Spring is coming.
The warm breeze brings the promise of possibility written in mud and woven in tiny, brightly colored buds.
It feels like surfacing—and I need it so badly. It tastes like hope and a new shade of bravery, the same hue as tiny purple crocuses. Nature buzzes again, and it just…gets me out of my shell.
But my shell has also been a nice home, one I’m a little reluctant to give up. You know how it is, we get tossed around by life and build walls like skyscrapers—”Keep the hurt out,” they say.
But they keep the love out, too. They keep joy and spontaneity at bay.
They keep us living in the shadows, lost in the ghosts of relationship past, the very real grief we felt, and the relentless struggle to understand why things went wrong.
For me, a list of failed relationships and one broken engagement keeps me quite cautious these days.
“Don’t get too close,” the walls whisper. “You know how much it hurts when love falls apart.”
But I wonder—is it really failure? Because no matter how unfortunate these situations were—I learned. No, the growth did not always look pretty; it often looked like cheap waterproof mascara that never lived up to its promises and the resulting black smudges around my eyes.
So many tears.
The hurt is not something to gloss over, ’cause I honestly find empowerment in knowing we can harvest gold from heartbreak and take responsibility for the roles we played.
There is wisdom in knowing I don’t ever want to lose myself like that again, that I don’t ever want to fall into someone or abandon my own life.
Yes, that’s all true. Also true: I’m holding myself back and I know it.
As the spring air speaks to me, she says boldly, “Oh honey—you can’t hide forever.”
And I can’t. I can’t stand frozen wondering if the past will repeat itself—straddling fear and suffocating the sh*t out of a fledgling bud of love that glistens with possibility like dew.
We can’t hide from the unpredictability, beauty, tenderness, and chaos that is life. We can’t hide from the vulnerability of connection.
We have to trust that our growth is real, that it has amounted to something more than subtle shapes and shifts within our own secret inner realms. We have to trust that it has amounted to tangible changes in the well-worn grooves of old patterns we are just so done with.
We have to trust ourselves in order to trust another.
As I wander through these words and the raw labyrinths of my thoughts, I think about the man who has been in my life for the last nine months. It’s been such a delight getting to know you, my love.
I can’t hide from your luscious kisses and the ever-expanding depth of my feelings for you.
I can’t hide from our laughter.
I can’t hide from the way you make me a priority and hold me on the really hard days.
We’ve got a good thing going, that’s for damn sure.
And I don’t want to hide from it. I want to enjoy it. I want to savor the sweetness of you and me, our lips meeting at the end of a long day. I want to embrace committing more fully to you. I want to eagerly explore the threads of what a future could look like together.
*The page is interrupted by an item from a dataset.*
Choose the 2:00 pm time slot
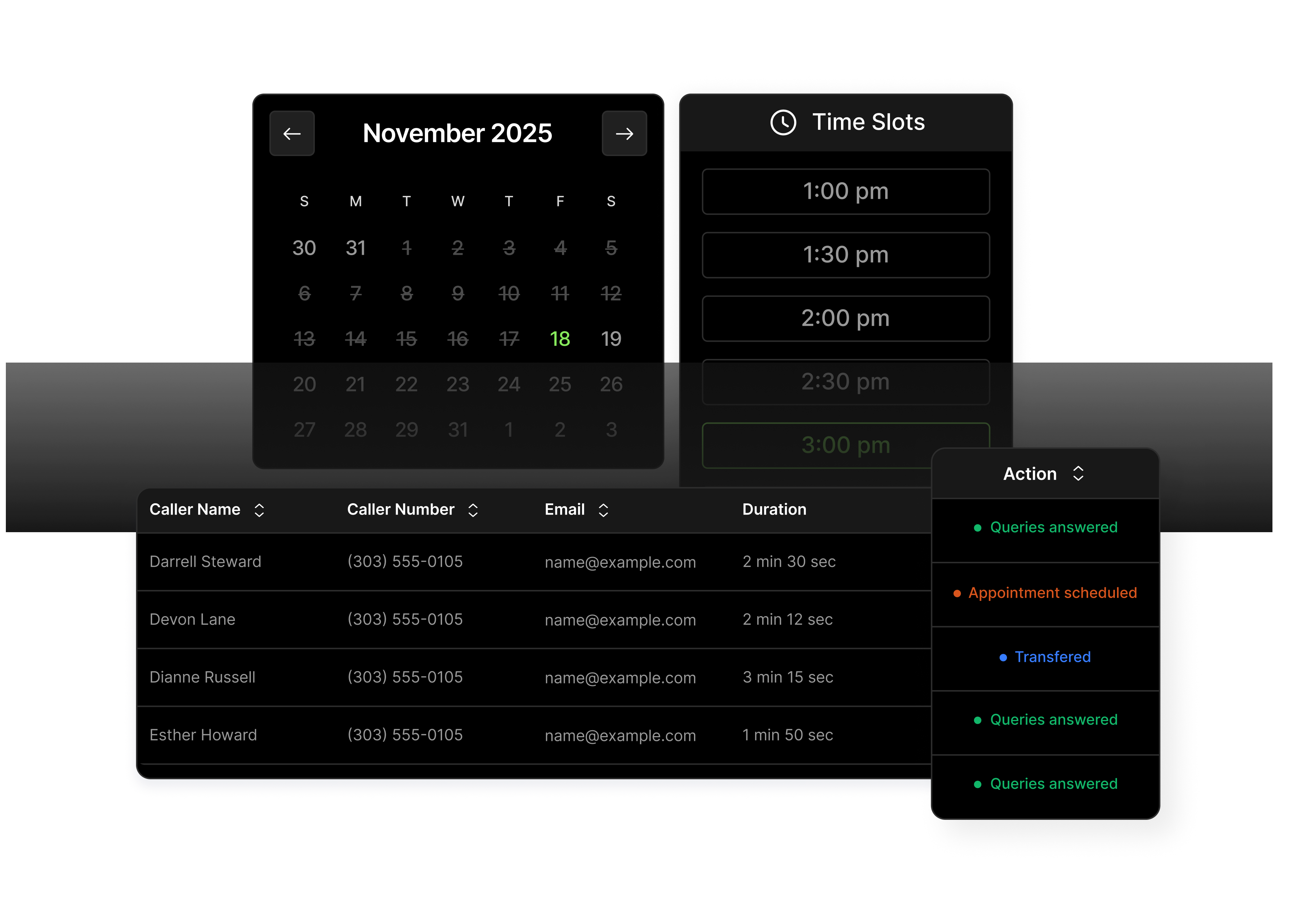1290x924 pixels. click(845, 318)
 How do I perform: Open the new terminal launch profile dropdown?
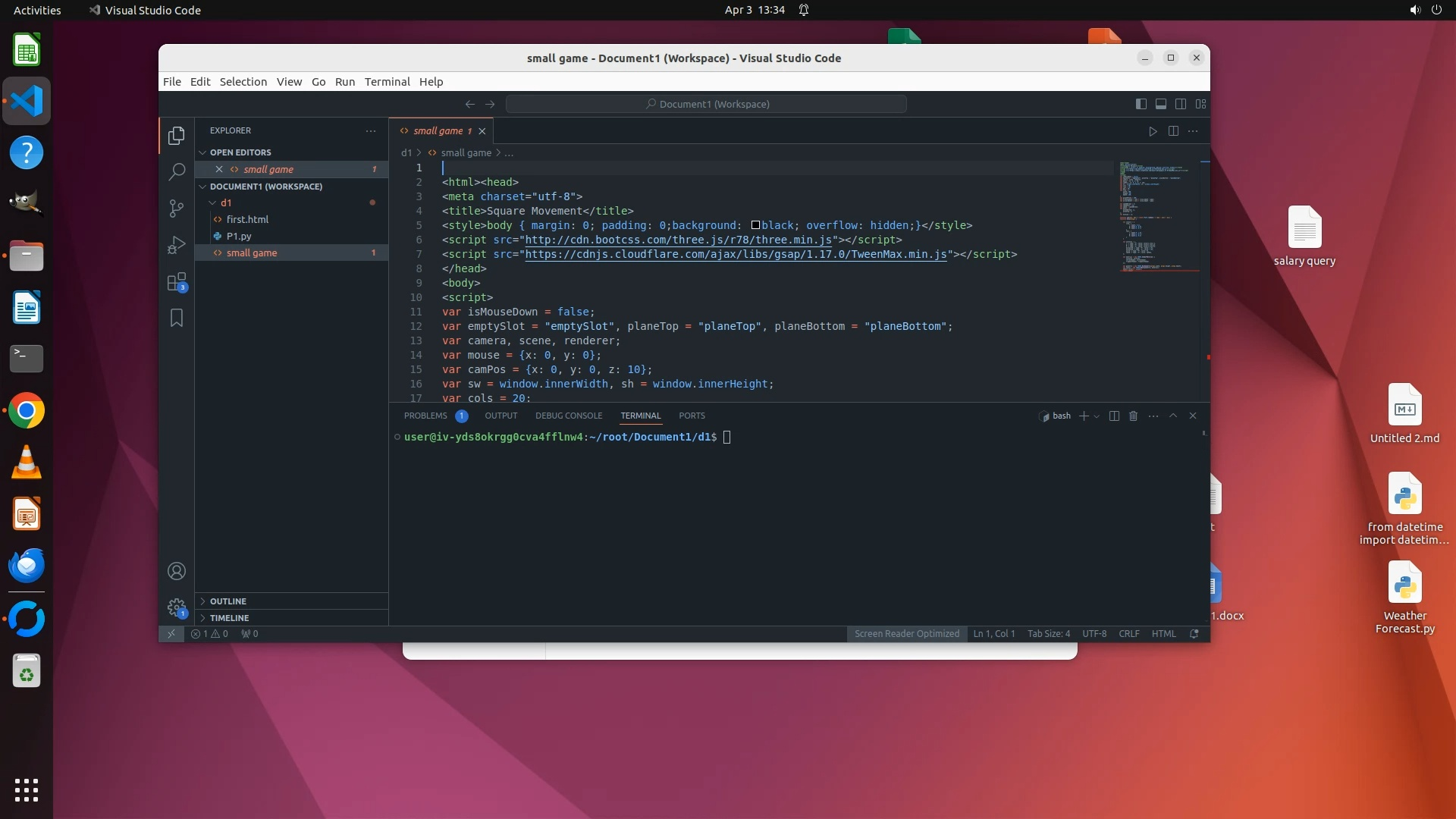tap(1097, 416)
At what point do our walls become not something that keeps us safe, but the thing that keeps us stuck?
So, I test out the waters, show you my scars, and tell you my stories. I reveal my witchy ways and dark humor and stick out my tongue. I practice maintaining good boundaries, I test you (probably too many times), and see how you respond when I’m not at my best.
At a certain point, enough is enough.
We aren’t meant to stay still forever, that’s just not life—and granted, I don’t think we have to make giant, earth-shattering leaps.
Those of us who are afraid to get our tender hearts hurt again, well, we can take small steps. We can move forward with curiosity, into a fresh burst of sunlight. We can play and explore, seeing what it is like to be close, to trust, to need another, to lean into delicious feelings of care.
Love is always a risk. And loving does not make us stupid or naive—it makes us courageous.
It expands our hearts a thousandfold in all directions.
And that sweetness warms the world.
As for me, I know it’s time to stop holding onto the tangled strings of the past that curl with exhausted questions—what I did wrong, how I neglected myself back then, how badly I was treated, how I allowed it, and on and on. Oh, the stories are longer than the Appalachian Trail. I may never fully understand it all, but that’s okay.
I let go a little and open my palms, feeling the warm spring breeze on my fingertips.
It’s more of a process than a singular action.
So tonight, my love, I will melt into your kisses, look at you intensely, and tell you I absolutely adore you.
This feels like a really good start.